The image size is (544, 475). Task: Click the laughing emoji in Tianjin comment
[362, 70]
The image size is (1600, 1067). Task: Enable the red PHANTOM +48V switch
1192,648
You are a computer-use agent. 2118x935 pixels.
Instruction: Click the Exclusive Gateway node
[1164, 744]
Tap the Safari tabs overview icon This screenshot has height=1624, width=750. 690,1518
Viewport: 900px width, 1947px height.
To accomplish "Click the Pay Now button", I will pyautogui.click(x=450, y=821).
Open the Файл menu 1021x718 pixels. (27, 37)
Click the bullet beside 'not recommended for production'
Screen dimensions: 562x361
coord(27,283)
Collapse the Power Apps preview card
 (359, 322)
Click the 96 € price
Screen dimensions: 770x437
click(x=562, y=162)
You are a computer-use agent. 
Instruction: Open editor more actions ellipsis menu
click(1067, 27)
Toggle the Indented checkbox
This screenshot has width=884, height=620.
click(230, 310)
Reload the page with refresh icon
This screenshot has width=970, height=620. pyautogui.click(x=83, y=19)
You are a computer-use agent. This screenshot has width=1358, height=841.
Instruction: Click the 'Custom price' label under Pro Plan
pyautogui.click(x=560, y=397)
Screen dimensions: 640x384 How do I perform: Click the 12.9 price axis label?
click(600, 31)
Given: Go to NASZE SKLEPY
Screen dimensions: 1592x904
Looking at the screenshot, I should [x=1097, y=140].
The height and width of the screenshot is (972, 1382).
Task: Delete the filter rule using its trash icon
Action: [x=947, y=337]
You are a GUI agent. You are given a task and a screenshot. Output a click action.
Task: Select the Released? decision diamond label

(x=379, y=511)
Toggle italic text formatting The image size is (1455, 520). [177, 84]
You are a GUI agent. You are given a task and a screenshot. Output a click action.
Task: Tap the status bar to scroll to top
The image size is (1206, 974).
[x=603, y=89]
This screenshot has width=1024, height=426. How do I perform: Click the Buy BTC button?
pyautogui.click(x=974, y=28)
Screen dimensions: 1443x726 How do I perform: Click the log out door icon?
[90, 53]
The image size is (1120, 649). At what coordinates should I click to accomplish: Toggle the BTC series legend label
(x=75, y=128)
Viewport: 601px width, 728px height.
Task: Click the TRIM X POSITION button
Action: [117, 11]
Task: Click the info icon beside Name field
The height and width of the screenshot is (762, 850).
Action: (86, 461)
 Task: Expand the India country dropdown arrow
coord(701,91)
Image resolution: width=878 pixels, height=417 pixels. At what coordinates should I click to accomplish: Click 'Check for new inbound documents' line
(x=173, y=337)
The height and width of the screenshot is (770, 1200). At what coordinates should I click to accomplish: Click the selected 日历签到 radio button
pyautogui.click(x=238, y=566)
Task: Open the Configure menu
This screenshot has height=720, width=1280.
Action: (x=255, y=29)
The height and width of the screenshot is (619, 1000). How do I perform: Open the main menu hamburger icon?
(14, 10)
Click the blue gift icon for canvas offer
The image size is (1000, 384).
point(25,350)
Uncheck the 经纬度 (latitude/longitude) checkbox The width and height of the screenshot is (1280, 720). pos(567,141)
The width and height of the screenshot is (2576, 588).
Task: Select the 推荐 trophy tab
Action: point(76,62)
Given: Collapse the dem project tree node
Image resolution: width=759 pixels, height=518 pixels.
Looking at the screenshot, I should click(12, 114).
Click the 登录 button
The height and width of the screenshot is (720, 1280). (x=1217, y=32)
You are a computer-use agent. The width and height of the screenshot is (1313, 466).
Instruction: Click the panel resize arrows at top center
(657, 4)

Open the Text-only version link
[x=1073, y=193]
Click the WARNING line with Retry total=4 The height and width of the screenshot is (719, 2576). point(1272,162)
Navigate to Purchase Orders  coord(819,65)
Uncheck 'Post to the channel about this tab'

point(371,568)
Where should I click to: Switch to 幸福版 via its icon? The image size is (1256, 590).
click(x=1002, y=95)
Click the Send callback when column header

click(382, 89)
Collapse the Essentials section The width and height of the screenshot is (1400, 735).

------------

# [Task description]
Write out, exactly as shown, only the lines running from the one that contains "This screenshot has height=720, width=1280." to the last line above.

# [Expected answer]
This screenshot has height=720, width=1280.
Action: (x=255, y=29)
The height and width of the screenshot is (619, 1000). How do I perform: Open the main menu hamburger icon?
(14, 10)
Click the blue gift icon for canvas offer
The image size is (1000, 384).
point(25,350)
Uncheck the 经纬度 (latitude/longitude) checkbox The width and height of the screenshot is (1280, 720). pos(567,141)
The width and height of the screenshot is (2576, 588).
Task: Select the 推荐 trophy tab
Action: point(76,62)
Given: Collapse the dem project tree node
Image resolution: width=759 pixels, height=518 pixels.
Looking at the screenshot, I should click(12, 114).
Click the 登录 button
The height and width of the screenshot is (720, 1280). (x=1217, y=32)
You are a computer-use agent. The width and height of the screenshot is (1313, 466).
Instruction: Click the panel resize arrows at top center
(657, 4)

Open the Text-only version link
[x=1073, y=193]
Click the WARNING line with Retry total=4 The height and width of the screenshot is (719, 2576). point(1272,162)
Navigate to Purchase Orders  coord(819,65)
Uncheck 'Post to the channel about this tab'

point(371,568)
Where should I click to: Switch to 幸福版 via its icon? The image size is (1256, 590).
click(x=1002, y=95)
Click the Send callback when column header

click(382, 89)
Collapse the Essentials section The width and height of the screenshot is (1400, 735).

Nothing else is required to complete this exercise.